• **Instructions to follow**
Retype the entries word for word, leaving nothing out.

====== Dataset records ======

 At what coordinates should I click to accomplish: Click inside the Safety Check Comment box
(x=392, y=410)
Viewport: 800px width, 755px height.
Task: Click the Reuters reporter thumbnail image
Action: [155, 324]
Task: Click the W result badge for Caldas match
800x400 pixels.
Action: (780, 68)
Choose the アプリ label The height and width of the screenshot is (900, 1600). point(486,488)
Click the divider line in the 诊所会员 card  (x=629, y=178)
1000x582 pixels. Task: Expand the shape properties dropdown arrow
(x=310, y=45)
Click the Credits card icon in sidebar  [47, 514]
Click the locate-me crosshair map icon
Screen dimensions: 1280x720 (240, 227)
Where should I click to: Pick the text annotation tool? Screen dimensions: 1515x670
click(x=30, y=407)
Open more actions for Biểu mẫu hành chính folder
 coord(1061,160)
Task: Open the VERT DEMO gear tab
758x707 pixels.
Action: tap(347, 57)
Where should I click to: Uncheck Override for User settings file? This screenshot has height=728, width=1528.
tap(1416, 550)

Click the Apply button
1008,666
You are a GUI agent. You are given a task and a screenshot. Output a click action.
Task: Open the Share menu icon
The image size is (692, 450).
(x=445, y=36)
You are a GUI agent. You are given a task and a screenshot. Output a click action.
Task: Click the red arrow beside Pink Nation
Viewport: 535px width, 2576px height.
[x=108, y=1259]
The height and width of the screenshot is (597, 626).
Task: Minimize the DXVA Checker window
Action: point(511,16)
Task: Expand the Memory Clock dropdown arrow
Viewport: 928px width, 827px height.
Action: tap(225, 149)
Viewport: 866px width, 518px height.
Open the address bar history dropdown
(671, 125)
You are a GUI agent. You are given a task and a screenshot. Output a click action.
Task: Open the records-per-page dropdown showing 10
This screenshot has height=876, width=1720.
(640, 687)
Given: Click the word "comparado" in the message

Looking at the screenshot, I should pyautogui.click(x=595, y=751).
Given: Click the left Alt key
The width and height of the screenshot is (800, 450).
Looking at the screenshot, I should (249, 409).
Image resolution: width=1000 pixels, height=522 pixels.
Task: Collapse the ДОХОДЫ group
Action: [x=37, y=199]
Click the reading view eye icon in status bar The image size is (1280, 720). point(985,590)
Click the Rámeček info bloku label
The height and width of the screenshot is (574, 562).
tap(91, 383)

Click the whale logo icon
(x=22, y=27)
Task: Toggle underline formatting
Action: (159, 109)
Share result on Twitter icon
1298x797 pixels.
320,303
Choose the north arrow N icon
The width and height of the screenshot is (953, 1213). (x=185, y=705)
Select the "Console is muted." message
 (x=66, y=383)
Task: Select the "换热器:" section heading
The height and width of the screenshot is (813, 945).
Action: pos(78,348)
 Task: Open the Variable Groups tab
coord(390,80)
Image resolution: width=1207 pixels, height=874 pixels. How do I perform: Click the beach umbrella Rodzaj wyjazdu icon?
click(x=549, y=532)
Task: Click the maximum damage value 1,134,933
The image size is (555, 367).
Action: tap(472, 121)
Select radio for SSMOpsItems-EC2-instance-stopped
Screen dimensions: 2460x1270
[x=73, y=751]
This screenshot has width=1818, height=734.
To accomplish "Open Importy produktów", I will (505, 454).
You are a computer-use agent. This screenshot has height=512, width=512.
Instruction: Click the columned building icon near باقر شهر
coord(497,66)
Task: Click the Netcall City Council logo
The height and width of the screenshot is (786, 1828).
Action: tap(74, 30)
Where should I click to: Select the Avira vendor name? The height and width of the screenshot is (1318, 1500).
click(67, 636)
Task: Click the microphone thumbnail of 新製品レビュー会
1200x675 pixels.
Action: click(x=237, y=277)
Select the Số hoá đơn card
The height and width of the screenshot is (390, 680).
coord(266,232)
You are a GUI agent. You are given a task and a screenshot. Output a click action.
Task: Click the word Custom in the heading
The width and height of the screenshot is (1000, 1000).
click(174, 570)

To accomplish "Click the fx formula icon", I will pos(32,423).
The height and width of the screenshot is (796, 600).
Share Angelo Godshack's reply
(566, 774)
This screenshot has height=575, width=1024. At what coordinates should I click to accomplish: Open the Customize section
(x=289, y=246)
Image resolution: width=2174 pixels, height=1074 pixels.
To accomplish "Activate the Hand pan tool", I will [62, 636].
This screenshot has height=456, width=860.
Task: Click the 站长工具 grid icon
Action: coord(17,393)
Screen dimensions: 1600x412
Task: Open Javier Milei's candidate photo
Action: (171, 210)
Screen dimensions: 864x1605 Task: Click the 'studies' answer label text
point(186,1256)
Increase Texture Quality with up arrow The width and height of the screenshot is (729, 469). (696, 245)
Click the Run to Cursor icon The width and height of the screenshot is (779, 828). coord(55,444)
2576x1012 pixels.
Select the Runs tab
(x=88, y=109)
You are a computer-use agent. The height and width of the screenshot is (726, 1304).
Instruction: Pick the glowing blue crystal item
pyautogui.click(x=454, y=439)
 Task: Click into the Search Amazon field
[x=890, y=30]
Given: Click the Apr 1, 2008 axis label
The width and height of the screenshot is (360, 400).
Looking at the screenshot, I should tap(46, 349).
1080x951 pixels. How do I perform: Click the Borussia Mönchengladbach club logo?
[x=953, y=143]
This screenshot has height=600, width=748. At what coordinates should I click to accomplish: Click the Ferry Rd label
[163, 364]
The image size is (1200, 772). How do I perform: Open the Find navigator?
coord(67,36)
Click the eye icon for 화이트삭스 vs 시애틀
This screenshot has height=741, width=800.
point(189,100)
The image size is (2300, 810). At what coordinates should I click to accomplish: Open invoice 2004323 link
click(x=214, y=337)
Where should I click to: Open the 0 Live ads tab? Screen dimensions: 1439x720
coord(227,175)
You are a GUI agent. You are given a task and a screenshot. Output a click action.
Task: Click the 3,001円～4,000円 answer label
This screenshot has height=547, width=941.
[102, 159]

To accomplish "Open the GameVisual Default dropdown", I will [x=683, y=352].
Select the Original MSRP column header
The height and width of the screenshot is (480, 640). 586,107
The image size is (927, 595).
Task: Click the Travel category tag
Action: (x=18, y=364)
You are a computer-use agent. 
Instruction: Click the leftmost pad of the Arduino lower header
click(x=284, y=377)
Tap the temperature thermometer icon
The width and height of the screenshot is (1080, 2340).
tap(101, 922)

======

• **Answer to this task**
 At what coordinates should I click to accomplish: Click inside the Safety Check Comment box
(x=392, y=410)
Viewport: 800px width, 755px height.
Task: Click the Reuters reporter thumbnail image
Action: [155, 324]
Task: Click the W result badge for Caldas match
800x400 pixels.
Action: (780, 68)
Choose the アプリ label The height and width of the screenshot is (900, 1600). point(486,488)
Click the divider line in the 诊所会员 card  (x=629, y=178)
1000x582 pixels. Task: Expand the shape properties dropdown arrow
(x=310, y=45)
Click the Credits card icon in sidebar  [47, 514]
Click the locate-me crosshair map icon
Screen dimensions: 1280x720 (240, 227)
Where should I click to: Pick the text annotation tool? Screen dimensions: 1515x670
click(x=30, y=407)
Open more actions for Biểu mẫu hành chính folder
 coord(1061,160)
Task: Open the VERT DEMO gear tab
758x707 pixels.
Action: tap(347, 57)
Where should I click to: Uncheck Override for User settings file? This screenshot has height=728, width=1528.
tap(1416, 550)

Click the Apply button
1008,666
You are a GUI agent. You are given a task and a screenshot. Output a click action.
Task: Open the Share menu icon
The image size is (692, 450).
(x=445, y=36)
You are a GUI agent. You are given a task and a screenshot. Output a click action.
Task: Click the red arrow beside Pink Nation
Viewport: 535px width, 2576px height.
[x=108, y=1259]
The height and width of the screenshot is (597, 626).
Task: Minimize the DXVA Checker window
Action: point(511,16)
Task: Expand the Memory Clock dropdown arrow
Viewport: 928px width, 827px height.
Action: tap(225, 149)
Viewport: 866px width, 518px height.
Open the address bar history dropdown
(671, 125)
You are a GUI agent. You are given a task and a screenshot. Output a click action.
Task: Open the records-per-page dropdown showing 10
This screenshot has height=876, width=1720.
(640, 687)
Given: Click the word "comparado" in the message

Looking at the screenshot, I should pyautogui.click(x=595, y=751).
Given: Click the left Alt key
The width and height of the screenshot is (800, 450).
Looking at the screenshot, I should (249, 409).
Image resolution: width=1000 pixels, height=522 pixels.
Task: Collapse the ДОХОДЫ group
Action: [x=37, y=199]
Click the reading view eye icon in status bar The image size is (1280, 720). point(985,590)
Click the Rámeček info bloku label
The height and width of the screenshot is (574, 562).
tap(91, 383)

Click the whale logo icon
(x=22, y=27)
Task: Toggle underline formatting
Action: (159, 109)
Share result on Twitter icon
1298x797 pixels.
320,303
Choose the north arrow N icon
The width and height of the screenshot is (953, 1213). (x=185, y=705)
Select the "Console is muted." message
 (x=66, y=383)
Task: Select the "换热器:" section heading
The height and width of the screenshot is (813, 945).
Action: pos(78,348)
 Task: Open the Variable Groups tab
coord(390,80)
Image resolution: width=1207 pixels, height=874 pixels. How do I perform: Click the beach umbrella Rodzaj wyjazdu icon?
click(x=549, y=532)
Task: Click the maximum damage value 1,134,933
The image size is (555, 367).
Action: tap(472, 121)
Select radio for SSMOpsItems-EC2-instance-stopped
Screen dimensions: 2460x1270
[x=73, y=751]
This screenshot has width=1818, height=734.
To accomplish "Open Importy produktów", I will (505, 454).
You are a computer-use agent. This screenshot has height=512, width=512.
Instruction: Click the columned building icon near باقر شهر
coord(497,66)
Task: Click the Netcall City Council logo
The height and width of the screenshot is (786, 1828).
Action: tap(74, 30)
Where should I click to: Select the Avira vendor name? The height and width of the screenshot is (1318, 1500).
click(67, 636)
Task: Click the microphone thumbnail of 新製品レビュー会
1200x675 pixels.
Action: click(x=237, y=277)
Select the Số hoá đơn card
The height and width of the screenshot is (390, 680).
coord(266,232)
You are a GUI agent. You are given a task and a screenshot. Output a click action.
Task: Click the word Custom in the heading
The width and height of the screenshot is (1000, 1000).
click(174, 570)

To accomplish "Click the fx formula icon", I will pos(32,423).
The height and width of the screenshot is (796, 600).
Share Angelo Godshack's reply
(566, 774)
This screenshot has height=575, width=1024. At what coordinates should I click to accomplish: Open the Customize section
(x=289, y=246)
Image resolution: width=2174 pixels, height=1074 pixels.
To accomplish "Activate the Hand pan tool", I will [62, 636].
This screenshot has height=456, width=860.
Task: Click the 站长工具 grid icon
Action: coord(17,393)
Screen dimensions: 1600x412
Task: Open Javier Milei's candidate photo
Action: (171, 210)
Screen dimensions: 864x1605 Task: Click the 'studies' answer label text
point(186,1256)
Increase Texture Quality with up arrow The width and height of the screenshot is (729, 469). (696, 245)
Click the Run to Cursor icon The width and height of the screenshot is (779, 828). coord(55,444)
2576x1012 pixels.
Select the Runs tab
(x=88, y=109)
You are a computer-use agent. The height and width of the screenshot is (726, 1304).
Instruction: Pick the glowing blue crystal item
pyautogui.click(x=454, y=439)
 Task: Click into the Search Amazon field
[x=890, y=30]
Given: Click the Apr 1, 2008 axis label
The width and height of the screenshot is (360, 400).
Looking at the screenshot, I should tap(46, 349).
1080x951 pixels. How do I perform: Click the Borussia Mönchengladbach club logo?
[x=953, y=143]
This screenshot has height=600, width=748. At what coordinates should I click to accomplish: Click the Ferry Rd label
[163, 364]
The image size is (1200, 772). How do I perform: Open the Find navigator?
coord(67,36)
Click the eye icon for 화이트삭스 vs 시애틀
This screenshot has height=741, width=800.
point(189,100)
The image size is (2300, 810). At what coordinates should I click to accomplish: Open invoice 2004323 link
click(x=214, y=337)
Where should I click to: Open the 0 Live ads tab? Screen dimensions: 1439x720
coord(227,175)
You are a GUI agent. You are given a task and a screenshot. Output a click action.
Task: Click the 3,001円～4,000円 answer label
This screenshot has height=547, width=941.
[102, 159]

To accomplish "Open the GameVisual Default dropdown", I will [x=683, y=352].
Select the Original MSRP column header
The height and width of the screenshot is (480, 640). 586,107
The image size is (927, 595).
Task: Click the Travel category tag
Action: (x=18, y=364)
You are a computer-use agent. 
Instruction: Click the leftmost pad of the Arduino lower header
click(x=284, y=377)
Tap the temperature thermometer icon
The width and height of the screenshot is (1080, 2340).
tap(101, 922)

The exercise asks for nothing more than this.